▶ _Extracted data_
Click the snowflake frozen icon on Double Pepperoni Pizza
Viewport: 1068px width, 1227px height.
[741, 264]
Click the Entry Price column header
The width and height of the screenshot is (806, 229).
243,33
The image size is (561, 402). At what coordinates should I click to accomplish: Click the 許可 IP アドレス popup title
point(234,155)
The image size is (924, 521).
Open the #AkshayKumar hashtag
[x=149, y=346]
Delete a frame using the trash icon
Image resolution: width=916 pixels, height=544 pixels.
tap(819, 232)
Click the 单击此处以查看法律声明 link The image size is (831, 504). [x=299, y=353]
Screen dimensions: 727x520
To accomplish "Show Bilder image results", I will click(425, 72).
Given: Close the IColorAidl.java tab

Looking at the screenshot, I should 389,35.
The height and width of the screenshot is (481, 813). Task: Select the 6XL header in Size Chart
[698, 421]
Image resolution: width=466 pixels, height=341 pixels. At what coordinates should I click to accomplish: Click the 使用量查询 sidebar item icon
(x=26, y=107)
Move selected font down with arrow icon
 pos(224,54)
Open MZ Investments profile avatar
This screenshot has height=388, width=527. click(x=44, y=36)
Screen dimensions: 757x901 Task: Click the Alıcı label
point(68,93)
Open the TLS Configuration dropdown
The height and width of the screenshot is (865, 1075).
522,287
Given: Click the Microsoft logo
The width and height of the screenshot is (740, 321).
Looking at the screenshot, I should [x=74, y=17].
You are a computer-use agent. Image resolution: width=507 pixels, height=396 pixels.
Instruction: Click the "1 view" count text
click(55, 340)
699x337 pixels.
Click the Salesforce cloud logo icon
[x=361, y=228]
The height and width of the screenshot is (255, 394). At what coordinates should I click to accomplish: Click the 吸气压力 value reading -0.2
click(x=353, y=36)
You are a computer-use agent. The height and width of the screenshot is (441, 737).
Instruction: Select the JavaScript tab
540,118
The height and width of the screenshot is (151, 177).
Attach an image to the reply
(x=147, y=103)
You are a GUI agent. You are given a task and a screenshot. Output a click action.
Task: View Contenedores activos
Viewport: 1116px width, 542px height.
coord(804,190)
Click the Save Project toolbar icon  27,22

▶ _Task statement_
Exactly as they appear above, the records are to be transcribed in full.

▶ _Expected output_
Click the snowflake frozen icon on Double Pepperoni Pizza
Viewport: 1068px width, 1227px height.
[741, 264]
Click the Entry Price column header
The width and height of the screenshot is (806, 229).
243,33
The image size is (561, 402). At what coordinates should I click to accomplish: Click the 許可 IP アドレス popup title
point(234,155)
The image size is (924, 521).
Open the #AkshayKumar hashtag
[x=149, y=346]
Delete a frame using the trash icon
Image resolution: width=916 pixels, height=544 pixels.
tap(819, 232)
Click the 单击此处以查看法律声明 link The image size is (831, 504). [x=299, y=353]
Screen dimensions: 727x520
To accomplish "Show Bilder image results", I will click(425, 72).
Given: Close the IColorAidl.java tab

Looking at the screenshot, I should 389,35.
The height and width of the screenshot is (481, 813). Task: Select the 6XL header in Size Chart
[698, 421]
Image resolution: width=466 pixels, height=341 pixels. At what coordinates should I click to accomplish: Click the 使用量查询 sidebar item icon
(x=26, y=107)
Move selected font down with arrow icon
 pos(224,54)
Open MZ Investments profile avatar
This screenshot has height=388, width=527. click(x=44, y=36)
Screen dimensions: 757x901 Task: Click the Alıcı label
point(68,93)
Open the TLS Configuration dropdown
The height and width of the screenshot is (865, 1075).
522,287
Given: Click the Microsoft logo
The width and height of the screenshot is (740, 321).
Looking at the screenshot, I should [x=74, y=17].
You are a computer-use agent. Image resolution: width=507 pixels, height=396 pixels.
Instruction: Click the "1 view" count text
click(55, 340)
699x337 pixels.
Click the Salesforce cloud logo icon
[x=361, y=228]
The height and width of the screenshot is (255, 394). At what coordinates should I click to accomplish: Click the 吸气压力 value reading -0.2
click(x=353, y=36)
You are a computer-use agent. The height and width of the screenshot is (441, 737).
Instruction: Select the JavaScript tab
540,118
The height and width of the screenshot is (151, 177).
Attach an image to the reply
(x=147, y=103)
You are a GUI agent. You are given a task and a screenshot. Output a click action.
Task: View Contenedores activos
Viewport: 1116px width, 542px height.
coord(804,190)
Click the Save Project toolbar icon  27,22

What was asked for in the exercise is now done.